- Work instruction 1
In the passage on online anti-protester tactics, which hashtag did an alleged bot network spam in Syria?
- Work instruction 2
Reproduce the passage on online anti-protester tactics starting at "But Zuckerman said" and ending at "New York Times.".
- Work instruction 3
Using the passage on online anti-protester tactics, decide whether each statement agrees with it, answering yes or no and quoting the deciding words: (a) Zuckerman said Iranian government supporters were the first to truly use spamming against protesters. (b) A conference of Arab bloggers in Tunisia took place in October. (c) The Iranian "Green Revolution" happened in 2009.

- Document passage
□ □ □ □ □ □ □
Russia is hardly the first country to see such a tactic, according to online communications experts.
Shirky said that the Iranian regime was suspected of pioneering anti-protester strategies on Twitter during the so-called "Green Revolution" in 2009. While the true worth of social media during that landmark movement has been hotly debated in the years since, it saw the emergence of the mysterious "Iranian cyber army" whose priority it was to attack opposition figures wherever they existed online, including taking them head-on on Twitter and, failing that, by reportedly temporarily taking down the whole system in December 2009.
But Zuckerman said it was government supporters in Bahrain and Syria that first truly used spamming, or trolling, to dilute protesters' message. In one particularly notorious case in Syria, an alleged bot network spammed the hashtag #Syria with anything from pro-government messages to one apparently still-active Twitter feed that simply recounts every score of every game played by the Syrian national soccer team. In October this year, a conference of Arab bloggers in Tunisia told Twitter followers to flat out not use the hashtag #Bahrain as it would result in "the nastiest trolling," according to a report by The New York Times.
□ □ □ □ □ □ □
- Information shown

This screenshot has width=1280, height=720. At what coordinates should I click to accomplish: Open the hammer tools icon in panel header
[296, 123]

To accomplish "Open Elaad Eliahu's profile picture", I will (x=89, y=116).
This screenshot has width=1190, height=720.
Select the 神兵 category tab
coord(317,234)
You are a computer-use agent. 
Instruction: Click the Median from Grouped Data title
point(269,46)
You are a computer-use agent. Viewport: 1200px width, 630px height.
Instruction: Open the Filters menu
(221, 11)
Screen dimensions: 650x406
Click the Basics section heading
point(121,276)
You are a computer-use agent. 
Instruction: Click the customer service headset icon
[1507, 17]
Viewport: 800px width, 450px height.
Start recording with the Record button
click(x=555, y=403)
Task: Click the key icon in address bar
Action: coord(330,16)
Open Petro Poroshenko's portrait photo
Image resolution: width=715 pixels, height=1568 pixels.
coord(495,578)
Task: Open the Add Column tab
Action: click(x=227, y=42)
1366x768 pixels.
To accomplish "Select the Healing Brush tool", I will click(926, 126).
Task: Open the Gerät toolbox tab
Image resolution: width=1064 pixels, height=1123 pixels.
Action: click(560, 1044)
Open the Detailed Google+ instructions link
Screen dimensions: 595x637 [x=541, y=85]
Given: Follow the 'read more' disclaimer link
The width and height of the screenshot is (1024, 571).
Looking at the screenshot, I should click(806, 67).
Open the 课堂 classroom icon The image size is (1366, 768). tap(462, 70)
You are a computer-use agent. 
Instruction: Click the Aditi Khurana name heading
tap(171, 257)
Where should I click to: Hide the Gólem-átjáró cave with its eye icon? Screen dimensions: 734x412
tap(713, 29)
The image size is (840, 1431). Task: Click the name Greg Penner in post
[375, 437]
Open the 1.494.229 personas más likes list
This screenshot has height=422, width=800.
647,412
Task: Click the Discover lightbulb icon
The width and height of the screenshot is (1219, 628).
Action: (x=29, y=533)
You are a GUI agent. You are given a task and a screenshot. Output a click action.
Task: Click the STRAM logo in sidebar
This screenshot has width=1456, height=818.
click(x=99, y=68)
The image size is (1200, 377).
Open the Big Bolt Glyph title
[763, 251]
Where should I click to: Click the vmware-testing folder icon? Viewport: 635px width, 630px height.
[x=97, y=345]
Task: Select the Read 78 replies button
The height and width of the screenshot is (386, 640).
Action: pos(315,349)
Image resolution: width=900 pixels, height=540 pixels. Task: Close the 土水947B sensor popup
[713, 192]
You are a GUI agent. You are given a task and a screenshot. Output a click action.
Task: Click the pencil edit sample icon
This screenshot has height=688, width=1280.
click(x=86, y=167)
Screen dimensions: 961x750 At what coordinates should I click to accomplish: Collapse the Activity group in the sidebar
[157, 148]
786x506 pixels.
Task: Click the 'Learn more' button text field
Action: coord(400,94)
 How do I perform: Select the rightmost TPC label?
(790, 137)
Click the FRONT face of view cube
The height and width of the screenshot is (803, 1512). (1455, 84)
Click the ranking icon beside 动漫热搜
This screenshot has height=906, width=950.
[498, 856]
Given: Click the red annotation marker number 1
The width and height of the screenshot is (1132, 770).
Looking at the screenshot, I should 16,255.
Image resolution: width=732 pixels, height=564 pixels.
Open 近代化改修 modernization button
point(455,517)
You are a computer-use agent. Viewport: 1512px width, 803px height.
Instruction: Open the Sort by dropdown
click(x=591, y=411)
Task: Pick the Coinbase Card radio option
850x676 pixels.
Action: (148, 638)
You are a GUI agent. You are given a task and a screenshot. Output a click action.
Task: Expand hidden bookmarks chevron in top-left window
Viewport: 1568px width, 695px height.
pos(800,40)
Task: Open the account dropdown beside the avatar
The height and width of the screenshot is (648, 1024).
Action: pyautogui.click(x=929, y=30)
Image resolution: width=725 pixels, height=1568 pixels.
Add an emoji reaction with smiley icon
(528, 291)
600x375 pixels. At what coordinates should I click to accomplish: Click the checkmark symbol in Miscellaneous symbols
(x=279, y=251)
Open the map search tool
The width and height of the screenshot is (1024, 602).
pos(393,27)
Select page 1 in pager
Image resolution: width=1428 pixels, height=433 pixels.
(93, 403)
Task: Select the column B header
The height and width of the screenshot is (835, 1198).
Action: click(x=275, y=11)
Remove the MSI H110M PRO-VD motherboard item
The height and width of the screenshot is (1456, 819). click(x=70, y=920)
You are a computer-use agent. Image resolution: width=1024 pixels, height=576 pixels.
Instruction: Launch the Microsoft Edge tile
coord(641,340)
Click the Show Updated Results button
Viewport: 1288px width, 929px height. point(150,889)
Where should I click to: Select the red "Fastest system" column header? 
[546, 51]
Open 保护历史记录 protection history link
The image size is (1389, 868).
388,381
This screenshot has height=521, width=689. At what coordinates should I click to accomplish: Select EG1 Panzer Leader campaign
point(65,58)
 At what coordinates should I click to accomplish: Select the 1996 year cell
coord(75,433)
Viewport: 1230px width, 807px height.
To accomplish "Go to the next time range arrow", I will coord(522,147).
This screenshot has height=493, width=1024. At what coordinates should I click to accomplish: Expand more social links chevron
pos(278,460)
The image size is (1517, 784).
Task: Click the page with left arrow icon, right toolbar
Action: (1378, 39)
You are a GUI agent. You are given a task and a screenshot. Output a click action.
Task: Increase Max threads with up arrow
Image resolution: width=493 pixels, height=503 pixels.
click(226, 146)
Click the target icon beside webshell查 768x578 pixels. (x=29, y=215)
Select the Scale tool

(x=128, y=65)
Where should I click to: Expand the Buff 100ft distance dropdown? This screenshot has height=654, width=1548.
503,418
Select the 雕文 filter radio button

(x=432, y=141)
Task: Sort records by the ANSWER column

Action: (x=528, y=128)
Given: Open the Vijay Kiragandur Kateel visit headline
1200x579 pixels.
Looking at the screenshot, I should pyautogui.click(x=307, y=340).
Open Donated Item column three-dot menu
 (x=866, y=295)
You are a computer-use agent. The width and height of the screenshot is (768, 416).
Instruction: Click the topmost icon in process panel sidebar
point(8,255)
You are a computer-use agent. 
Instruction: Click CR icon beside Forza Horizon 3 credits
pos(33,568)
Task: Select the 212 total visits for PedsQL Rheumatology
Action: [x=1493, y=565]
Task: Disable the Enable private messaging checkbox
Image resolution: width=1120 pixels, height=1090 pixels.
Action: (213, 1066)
□ □ □ □ □ □ □
- Written response 1
#Syria

- Written response 2
But Zuckerman said it was government supporters in Bahrain and Syria that first truly used spamming, or trolling, to dilute protesters' message. In one particularly notorious case in Syria, an alleged bot network spammed the hashtag #Syria with anything from pro-government messages to one apparently still-active Twitter feed that simply recounts every score of every game played by the Syrian national soccer team. In October this year, a conference of Arab bloggers in Tunisia told Twitter followers to flat out not use the hashtag #Bahrain as it would result in "the nastiest trolling," according to a report by The New York Times.

- Written response 3
(a) No: "it was government supporters in Bahrain and Syria that first truly used spamming, or trolling, to dilute protesters' message"
(b) Yes: "In October this year, a conference of Arab bloggers in Tunisia told Twitter followers to flat out not use the hashtag #Bahrain"
(c) Yes: "the so-called "Green Revolution" in 2009"